French far-right party Rassemblement National parliamentary group president Marine Le Pen listens during a session on the situation in the Middle East at the French National Assembly in Paris on October 23, 2023. (Bertrand Guay / AFP via Getty Images)
“For many French citizens of Jewish faith, our party is a shield against Islamist ideology.” If we believe Rassemblement National (RN) president Jordan Bardella, speaking shortly after the October 7 attacks, his party has turned from an enemy of France’s Jews, to an ally. Its claimed stance against antisemitism today takes the form of “unconditionally” supporting Israel’s war on Hamas — and condemning the Left’s failure to do the same. Interviewed on Sunday, Bardella insisted that the “antisemitism” label doesn’t fit — noting that perennial candidate Marine Le Pen distanced herself from her father Jean-Marie over this exact issue. Pushed to comment on the party’s historic founder, Bardella replied that he “does not believe Jean-Marie Le Pen was antisemitic.”
The verb tense was odd: convicted Holocaust denier Jean-Marie Le Pen is still alive. But in working to “mainstream” its brand, the RN must retouch its own past. In her 2017 memoir, Marine Le Pen insists her father did “not mean to hurt anyone” when he dismissed the gas chambers as a “detail of history”; twenty-eight-year-old Bardella deflects this controversy by saying he is “too young” to have witnessed it. But not only the RN is shifting the goalposts. Take Marion Maréchal. On Tuesday she insisted that if her grandfather Jean-Marie Le Pen “was more listened to on immigration and Islamization forty years ago, there would certainly be less antisemitism today.”
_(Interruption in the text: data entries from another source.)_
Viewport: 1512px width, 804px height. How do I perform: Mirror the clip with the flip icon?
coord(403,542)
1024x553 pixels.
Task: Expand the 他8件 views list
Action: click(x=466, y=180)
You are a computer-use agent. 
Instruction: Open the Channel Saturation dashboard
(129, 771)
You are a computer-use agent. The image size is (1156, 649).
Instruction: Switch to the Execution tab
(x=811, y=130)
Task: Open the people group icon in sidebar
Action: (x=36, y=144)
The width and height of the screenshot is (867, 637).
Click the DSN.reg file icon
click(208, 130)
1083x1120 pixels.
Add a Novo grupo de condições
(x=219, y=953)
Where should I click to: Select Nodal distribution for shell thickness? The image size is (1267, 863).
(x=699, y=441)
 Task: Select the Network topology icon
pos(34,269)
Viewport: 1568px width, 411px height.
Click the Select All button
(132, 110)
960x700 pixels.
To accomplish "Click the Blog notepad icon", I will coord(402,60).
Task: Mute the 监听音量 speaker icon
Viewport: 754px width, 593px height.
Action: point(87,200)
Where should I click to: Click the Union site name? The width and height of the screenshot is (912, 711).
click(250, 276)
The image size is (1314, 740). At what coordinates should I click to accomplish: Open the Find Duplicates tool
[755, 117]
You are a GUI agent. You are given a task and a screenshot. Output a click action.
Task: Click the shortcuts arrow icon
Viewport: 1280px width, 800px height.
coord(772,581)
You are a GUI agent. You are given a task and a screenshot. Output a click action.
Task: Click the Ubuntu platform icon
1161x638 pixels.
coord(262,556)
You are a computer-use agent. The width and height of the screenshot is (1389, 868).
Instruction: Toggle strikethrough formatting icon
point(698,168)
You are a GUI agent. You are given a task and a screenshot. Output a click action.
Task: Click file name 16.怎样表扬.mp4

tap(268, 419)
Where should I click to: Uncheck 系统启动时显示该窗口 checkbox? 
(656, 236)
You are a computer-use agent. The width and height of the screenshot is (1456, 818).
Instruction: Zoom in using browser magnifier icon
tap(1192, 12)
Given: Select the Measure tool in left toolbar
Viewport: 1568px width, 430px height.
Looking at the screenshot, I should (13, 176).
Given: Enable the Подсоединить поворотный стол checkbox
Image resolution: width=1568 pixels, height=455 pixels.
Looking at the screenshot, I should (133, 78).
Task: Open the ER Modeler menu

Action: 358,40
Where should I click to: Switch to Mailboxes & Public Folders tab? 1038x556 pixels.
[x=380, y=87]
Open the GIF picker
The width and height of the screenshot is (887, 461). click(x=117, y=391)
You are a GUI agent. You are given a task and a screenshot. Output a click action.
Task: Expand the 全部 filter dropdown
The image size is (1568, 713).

Maréchal, a leader of Éric Zemmour’s Reconquête party, is heading a rival campaign to Bardella’s RN list for June’s European elections. But both make a similar claim about where antisemitism comes from: the Left, especially Jean-Luc Mélenchon’s France Insoumise, has cozied up to Islamists in the interests of winning the “Muslim vote,” while those who defend national identity and support Benjamin Netanyahu are the real friends of Jews. This Sunday, both far-right parties will join a march against antisemitism in Paris; France Insoumise will be absent, insisting that it refuses to march alongside “Nazis” or even that the march is a “rendez-vous for friends of unconditional support for the [Israeli] massacre” in Gaza.